──────── DATA SHOWN

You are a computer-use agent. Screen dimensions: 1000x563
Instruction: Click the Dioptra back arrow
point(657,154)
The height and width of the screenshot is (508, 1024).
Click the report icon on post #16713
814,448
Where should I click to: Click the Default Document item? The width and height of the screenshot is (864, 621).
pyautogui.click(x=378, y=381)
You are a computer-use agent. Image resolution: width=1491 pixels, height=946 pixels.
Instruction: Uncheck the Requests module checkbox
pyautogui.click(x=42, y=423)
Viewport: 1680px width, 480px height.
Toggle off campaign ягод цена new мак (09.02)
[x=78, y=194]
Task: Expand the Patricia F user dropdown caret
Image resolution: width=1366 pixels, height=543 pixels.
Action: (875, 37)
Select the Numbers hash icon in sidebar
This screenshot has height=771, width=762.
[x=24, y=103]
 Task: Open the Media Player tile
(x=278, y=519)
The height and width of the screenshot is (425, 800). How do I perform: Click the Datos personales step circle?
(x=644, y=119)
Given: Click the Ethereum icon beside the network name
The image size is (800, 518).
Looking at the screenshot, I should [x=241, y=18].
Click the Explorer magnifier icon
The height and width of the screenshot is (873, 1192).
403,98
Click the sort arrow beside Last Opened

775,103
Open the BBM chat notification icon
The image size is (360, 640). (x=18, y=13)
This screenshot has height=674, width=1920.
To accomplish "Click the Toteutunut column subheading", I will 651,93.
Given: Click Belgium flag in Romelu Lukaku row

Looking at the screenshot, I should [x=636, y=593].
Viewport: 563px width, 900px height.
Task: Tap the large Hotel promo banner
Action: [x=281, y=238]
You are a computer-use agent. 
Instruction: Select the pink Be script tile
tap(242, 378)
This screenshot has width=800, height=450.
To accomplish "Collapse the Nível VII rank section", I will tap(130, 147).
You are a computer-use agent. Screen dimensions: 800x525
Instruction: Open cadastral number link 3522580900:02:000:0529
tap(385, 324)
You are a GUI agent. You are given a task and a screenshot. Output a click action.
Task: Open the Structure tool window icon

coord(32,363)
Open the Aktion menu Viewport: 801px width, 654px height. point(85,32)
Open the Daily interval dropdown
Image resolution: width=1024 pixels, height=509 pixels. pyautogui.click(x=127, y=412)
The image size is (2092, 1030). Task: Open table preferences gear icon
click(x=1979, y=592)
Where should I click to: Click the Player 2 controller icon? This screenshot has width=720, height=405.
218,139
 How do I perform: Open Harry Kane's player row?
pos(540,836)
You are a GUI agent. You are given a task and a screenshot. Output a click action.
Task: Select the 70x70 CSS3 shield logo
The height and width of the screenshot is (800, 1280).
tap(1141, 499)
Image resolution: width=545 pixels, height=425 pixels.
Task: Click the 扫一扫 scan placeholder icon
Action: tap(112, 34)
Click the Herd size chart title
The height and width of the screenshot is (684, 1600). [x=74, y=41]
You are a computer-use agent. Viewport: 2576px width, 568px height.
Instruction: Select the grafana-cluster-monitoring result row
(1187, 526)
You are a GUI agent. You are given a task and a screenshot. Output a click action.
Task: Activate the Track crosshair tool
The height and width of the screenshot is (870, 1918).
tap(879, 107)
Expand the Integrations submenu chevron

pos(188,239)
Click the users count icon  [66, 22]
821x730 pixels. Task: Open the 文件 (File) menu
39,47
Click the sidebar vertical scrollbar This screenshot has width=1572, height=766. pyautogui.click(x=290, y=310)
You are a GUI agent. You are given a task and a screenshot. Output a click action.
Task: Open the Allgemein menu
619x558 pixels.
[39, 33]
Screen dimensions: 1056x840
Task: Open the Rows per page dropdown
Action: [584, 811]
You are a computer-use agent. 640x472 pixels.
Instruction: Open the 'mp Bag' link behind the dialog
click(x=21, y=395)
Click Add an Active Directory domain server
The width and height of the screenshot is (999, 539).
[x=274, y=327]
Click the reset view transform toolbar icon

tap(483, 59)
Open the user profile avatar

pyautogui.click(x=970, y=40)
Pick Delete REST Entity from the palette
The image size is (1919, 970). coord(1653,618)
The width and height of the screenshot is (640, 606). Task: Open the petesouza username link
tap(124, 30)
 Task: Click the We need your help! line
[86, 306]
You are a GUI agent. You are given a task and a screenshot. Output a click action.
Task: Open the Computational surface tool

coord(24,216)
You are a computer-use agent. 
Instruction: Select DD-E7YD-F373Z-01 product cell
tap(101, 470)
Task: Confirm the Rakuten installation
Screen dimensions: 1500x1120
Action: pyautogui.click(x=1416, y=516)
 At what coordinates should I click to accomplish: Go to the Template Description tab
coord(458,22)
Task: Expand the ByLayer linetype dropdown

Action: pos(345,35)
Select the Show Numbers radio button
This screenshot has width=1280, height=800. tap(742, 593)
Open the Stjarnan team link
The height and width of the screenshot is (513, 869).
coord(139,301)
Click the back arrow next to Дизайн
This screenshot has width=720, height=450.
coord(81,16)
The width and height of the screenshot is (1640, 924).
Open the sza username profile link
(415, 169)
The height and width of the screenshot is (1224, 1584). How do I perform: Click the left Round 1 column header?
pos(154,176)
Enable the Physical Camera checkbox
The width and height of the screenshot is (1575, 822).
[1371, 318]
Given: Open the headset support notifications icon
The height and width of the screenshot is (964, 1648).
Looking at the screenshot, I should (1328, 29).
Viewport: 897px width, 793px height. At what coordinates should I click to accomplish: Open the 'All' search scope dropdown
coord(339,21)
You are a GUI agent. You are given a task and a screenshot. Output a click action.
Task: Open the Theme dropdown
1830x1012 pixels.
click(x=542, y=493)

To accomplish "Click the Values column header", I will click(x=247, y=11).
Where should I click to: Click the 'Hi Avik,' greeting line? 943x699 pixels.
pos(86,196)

────────────────

[DESCRIPTION OF THE TASK]
Whenever the word "will" shows up in a line of the entries above, copy that line.

[RESPONSE BOX]
To accomplish "Click the Toteutunut column subheading", I will 651,93.
To accomplish "Collapse the Nível VII rank section", I will tap(130, 147).
To accomplish "Click the Values column header", I will click(x=247, y=11).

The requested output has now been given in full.